What you need to do → The result should be an exact copy of only the lines from the one with "Instruction: Increase the" through the last line of the data below, with pictures omitted.

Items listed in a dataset
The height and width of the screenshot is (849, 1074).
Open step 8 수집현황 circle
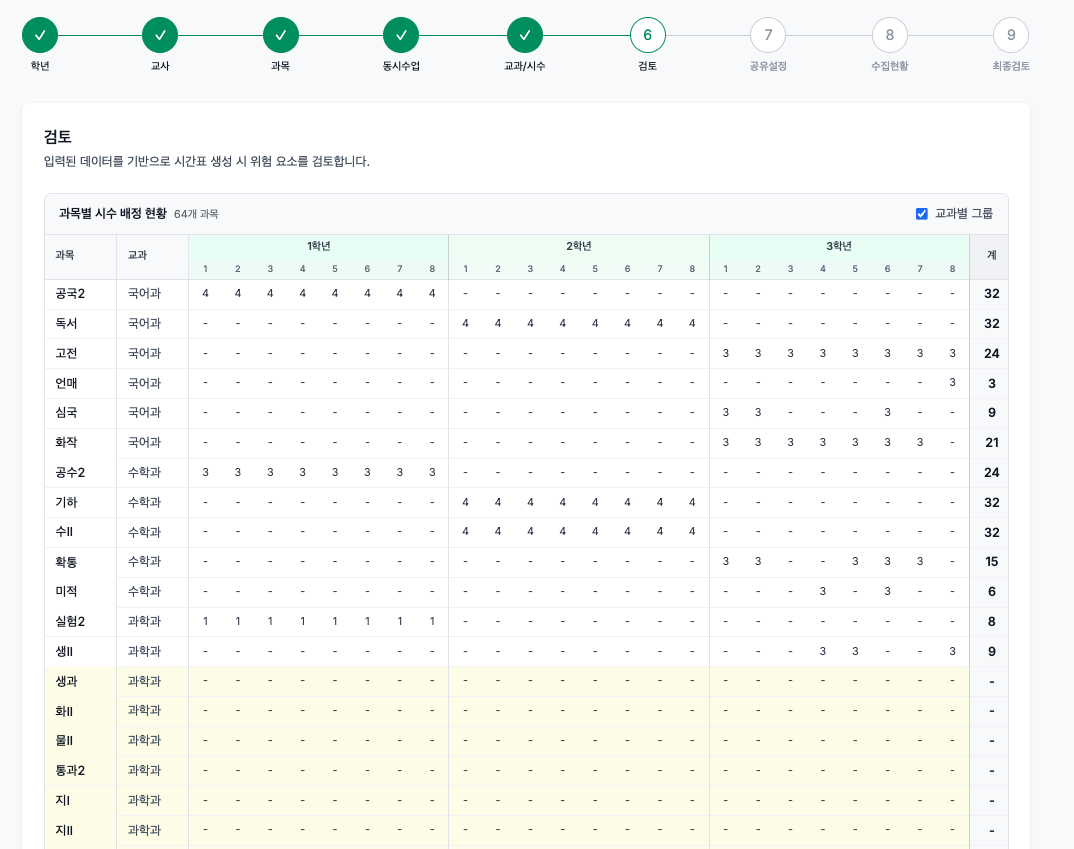point(890,35)
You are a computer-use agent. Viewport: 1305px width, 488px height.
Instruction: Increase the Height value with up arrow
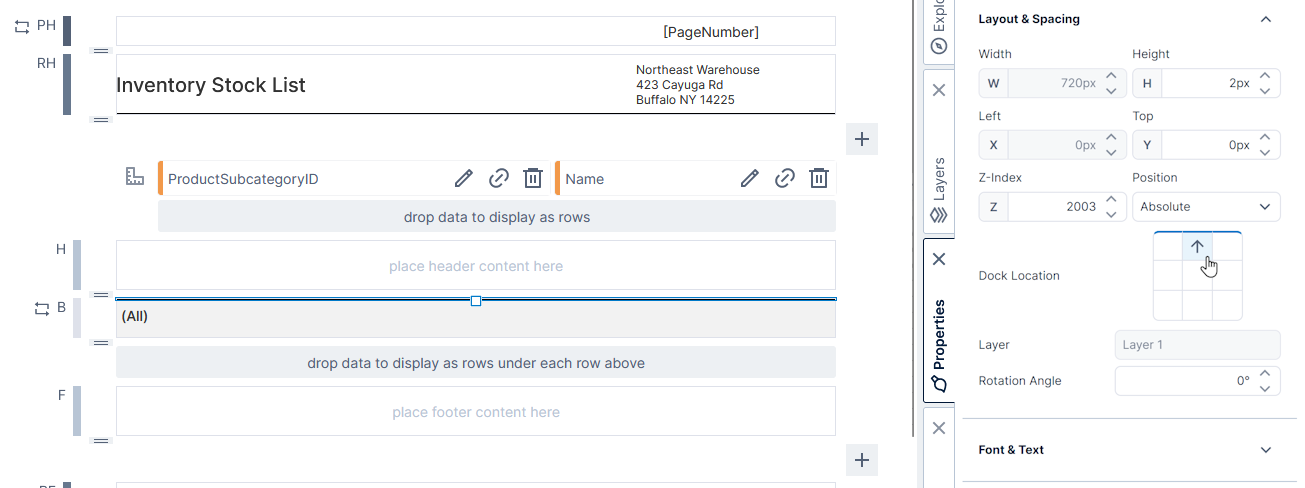pyautogui.click(x=1265, y=76)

Answer section →
Instruction: Increase the Height value with up arrow
pyautogui.click(x=1265, y=76)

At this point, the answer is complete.